A new species of frog, whose groin flashes orange to scare away predators, has been discovered in Australia.
When biologist Simon Clulow spotted the frog’s unusual marble pattern on its belly, he knew it could be a previously unknown species, a find made all the more unusual as it was not in a remote habitat but on land close to an airport.
“Nowadays many new discoveries are based primarily on genetics, that is, the frogs look similar to other known species but when we analyse them in the lab we find they differ genetically,” said Clulow, of the University of Newcastle, Australia.

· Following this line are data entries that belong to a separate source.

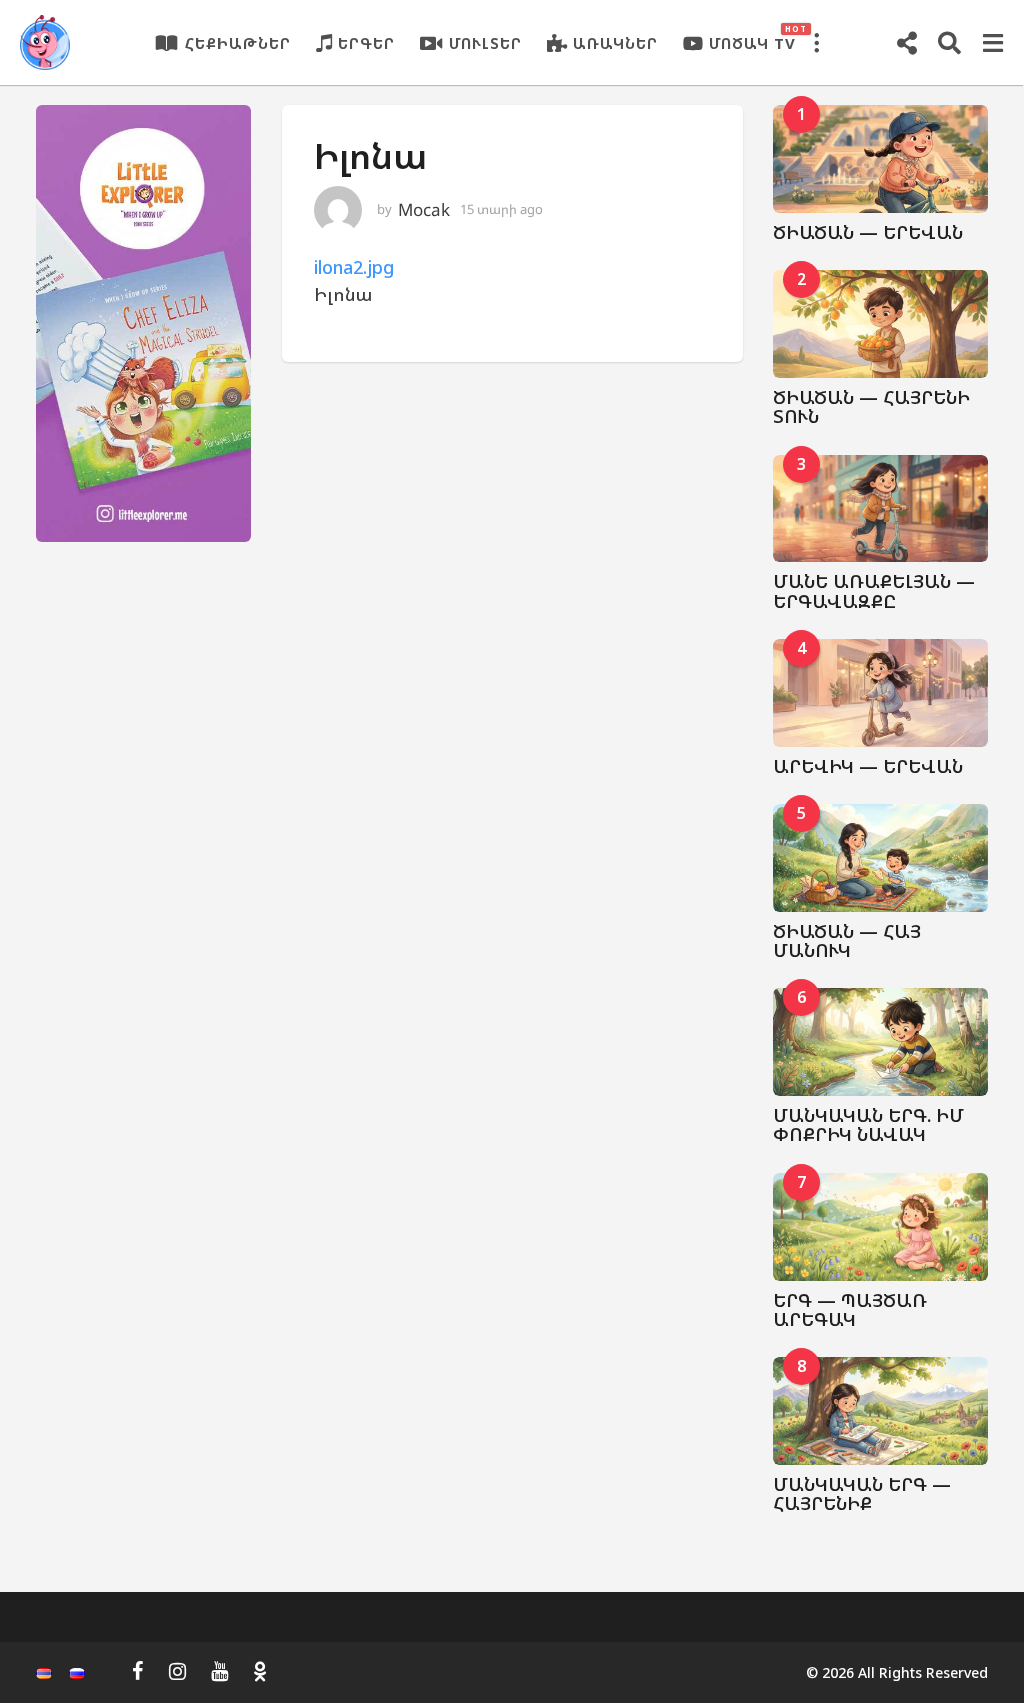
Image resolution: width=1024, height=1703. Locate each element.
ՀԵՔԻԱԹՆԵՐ (238, 43)
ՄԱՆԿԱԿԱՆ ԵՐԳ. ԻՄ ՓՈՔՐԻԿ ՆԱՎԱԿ (868, 1124)
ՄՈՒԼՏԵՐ (485, 43)
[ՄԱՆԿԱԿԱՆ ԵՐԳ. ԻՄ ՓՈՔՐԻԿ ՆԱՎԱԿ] (881, 1042)
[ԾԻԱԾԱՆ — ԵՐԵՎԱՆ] (881, 159)
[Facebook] (138, 1671)
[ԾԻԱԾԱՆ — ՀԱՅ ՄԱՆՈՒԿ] (881, 858)
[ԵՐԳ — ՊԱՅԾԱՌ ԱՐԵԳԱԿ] (881, 1227)
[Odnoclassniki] (260, 1671)
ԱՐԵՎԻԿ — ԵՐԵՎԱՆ (868, 766)
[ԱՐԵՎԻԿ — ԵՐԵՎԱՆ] (881, 693)
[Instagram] (177, 1671)
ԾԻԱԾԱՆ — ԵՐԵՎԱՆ (868, 232)
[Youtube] (219, 1671)
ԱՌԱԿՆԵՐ (615, 43)
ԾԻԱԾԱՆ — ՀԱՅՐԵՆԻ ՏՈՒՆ (871, 406)
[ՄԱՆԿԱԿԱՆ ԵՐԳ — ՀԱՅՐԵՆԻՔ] (881, 1411)
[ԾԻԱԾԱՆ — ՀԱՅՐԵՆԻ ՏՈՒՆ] (881, 324)
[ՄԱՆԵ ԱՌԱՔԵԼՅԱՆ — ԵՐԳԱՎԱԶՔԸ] (881, 509)
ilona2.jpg (354, 267)
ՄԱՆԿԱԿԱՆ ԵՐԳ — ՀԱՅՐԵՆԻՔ (862, 1493)
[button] (816, 43)
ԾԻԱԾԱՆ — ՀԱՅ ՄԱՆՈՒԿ (847, 940)
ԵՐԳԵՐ (366, 43)
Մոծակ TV (752, 38)
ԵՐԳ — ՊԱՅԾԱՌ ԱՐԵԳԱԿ (850, 1309)
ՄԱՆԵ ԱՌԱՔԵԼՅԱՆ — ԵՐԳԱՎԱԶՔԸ (874, 590)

“It’s almost unheard-of to pick up a vertebrate in the field and know instantly, based on appearance alone, that it is a new species.”
The species, found at Oyster Cove near Newcastle Airport in New South Wales, has been dubbed uperoleia mahonyi, or “Mahony’s Toadlet”, in honour of Clulow’s mentor, frog expert and conservationist Professor Michael Mahony.
Although a frog rather than a toad, the word “toadlet” was added because the glands on its back look like those found on some toads in Europe and the Americas.
“They are highly secretive. Individuals remain well camouflaged and hidden under grass, leaves and sand,” Clulow said, adding that the best way to find them is by following their mating call, an audible “squelch” of less than a second.
When confronted by predators, the frog extends its legs and flashes its orange groin, which Clulow believes briefly startles predators, allowing it to escape. His findings, with co-authors, is published in peer-reviewed journal Zootaxa.